One of the most known valuation metrics for the broad stock market, the cyclically-adjusted price-to-earnings (CAPE) ratio, was popularized by Yale economist Robert Shiller in the 1990’s. Rather than just focus on one year’s worth of earnings when calculating the average price/earnings ratio for the market, the CAPE ratio averages together the inflation-adjusted past ten years of earnings, and divides that average by the current price.

In other words, the ratio compares the current price of the S&P 500 to the typical earnings of the S&P 500 over the course of a full business cycle, which acknowledges the fact that earnings can be volatile, and one year’s worth of earnings is not necessarily representative of typical earnings.

The inverse version of that valuation metric is the cyclically-adjusted earnings yield, meaning that earnings are divided by price rather than the other way around. When the earnings yield is low, it means that stocks are historically expensive. Price is high relative to typical earnings, in other words.
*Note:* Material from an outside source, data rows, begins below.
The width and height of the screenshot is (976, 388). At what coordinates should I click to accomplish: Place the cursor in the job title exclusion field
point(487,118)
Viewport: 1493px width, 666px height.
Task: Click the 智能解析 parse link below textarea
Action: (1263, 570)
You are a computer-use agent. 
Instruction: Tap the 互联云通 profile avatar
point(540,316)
The following chart shows the cyclically-adjusted earnings yield (blue line) compared to the ten-year annualized forward outperformance of the S&P 500 over silver (gray bars). When the bars are up, it means the S&P 500 outperformed silver from that point over the next decade. When the bars are down, it means silver outperformed the S&P 500 from that point instead:

As the chart shows, stocks with dividends reinvested have outperformed silver over the long run and in most years. That makes sense; growing businesses that produce cash flow should outperform static commodities more often than not. 
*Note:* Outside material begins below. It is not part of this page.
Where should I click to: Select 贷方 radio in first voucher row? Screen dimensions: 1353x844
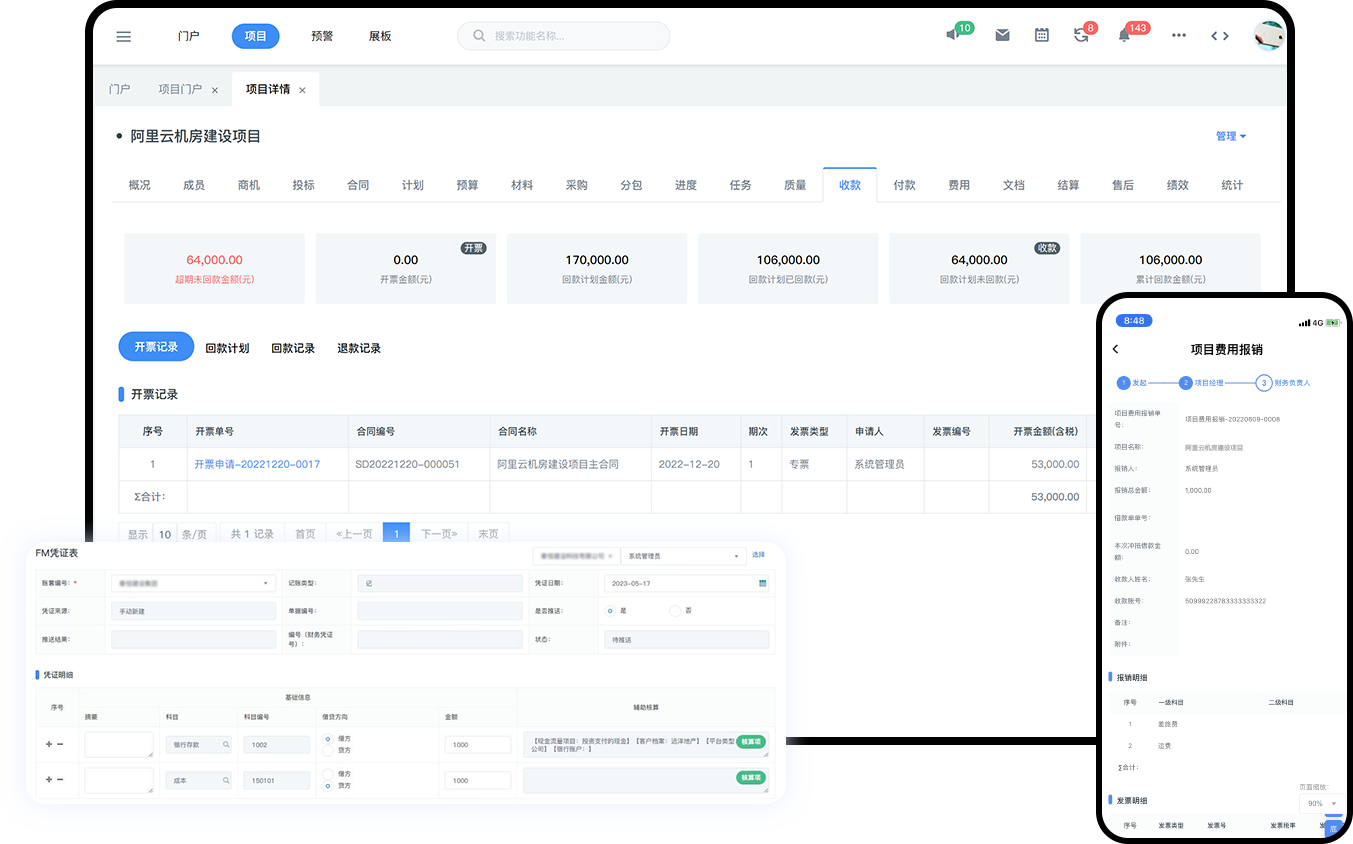point(329,750)
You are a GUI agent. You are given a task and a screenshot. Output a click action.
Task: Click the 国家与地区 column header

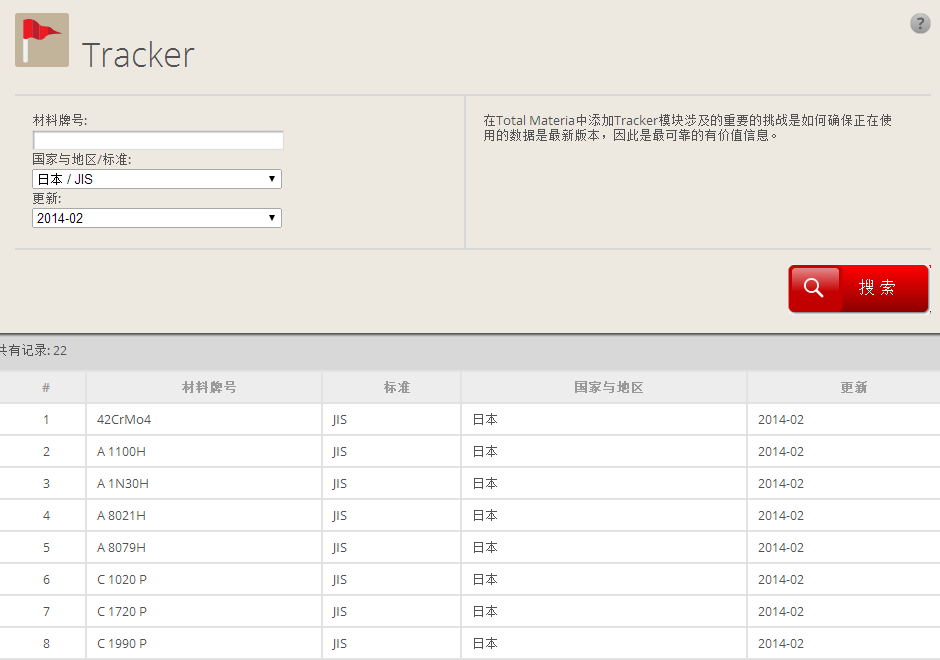coord(608,388)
However, at historical points where the cyclically-adjusted earnings yield of the S&P 500 was very low (meaning stocks were very expensive), silver usually outperformed stocks over the next decade.

And silver rarely outperforms or underperforms by a little. The metal likes to be dramatic, with massive double-digit annualized outperformance or underperformance quite a high percentage of the time. It’s usually feast or famine with this metal; rarely in-between.    

Currently, the cyclically-adjusted earnings yield of the S&P 500 is the second lowest it has ever been, with the dotcom bubble in 2000 being the absolute lowest. Meanwhile, silver is historically inexpensive; it is well below its previous peaks and is difficult to mine profitably at current price levels. If history is of any guide here, silver likely has a better decade ahead of it than the S&P 500, although in finance there are no guarantees.

I’m still bullish for the long run on some companies from current price levels. For example, I have a Top 7 Stocks to Buy and Hold article that I update annually. I tend to have an emphasis on value stocks and dividend stocks, meaning companies that have good fundamentals but are surprisingly inexpensive, and that preferably pay good dividends. But overall, there’s not a whole lot to like in the U.S. equity market at current price levels.

Gold vs Silver

Many investors are understandably concerned that if gold takes off, silver might or might not join it.

A century of data tells us that usually when the metals move, they move together, at least when one takes a long-term multi-year view rather than worrying about quarterly performance.

The following chart adds gold into the previous chart, showing that silver and gold forward decade-long returns over or under the S&P 500 tend to converge in the same direction:

The big exception in this near-century of data was in the early stages of the Great Depression. Gold was tethered to the dollar early last century while silver was not, and therefore they behaved rather differently when the dollar was devalued against gold by the U.S. government. Gold did well by definition in dollar terms due to how many dollars it was pegged to, while silver floundered in a deflationary environment, with prices for most things in private markets falling in the early 1930’s.  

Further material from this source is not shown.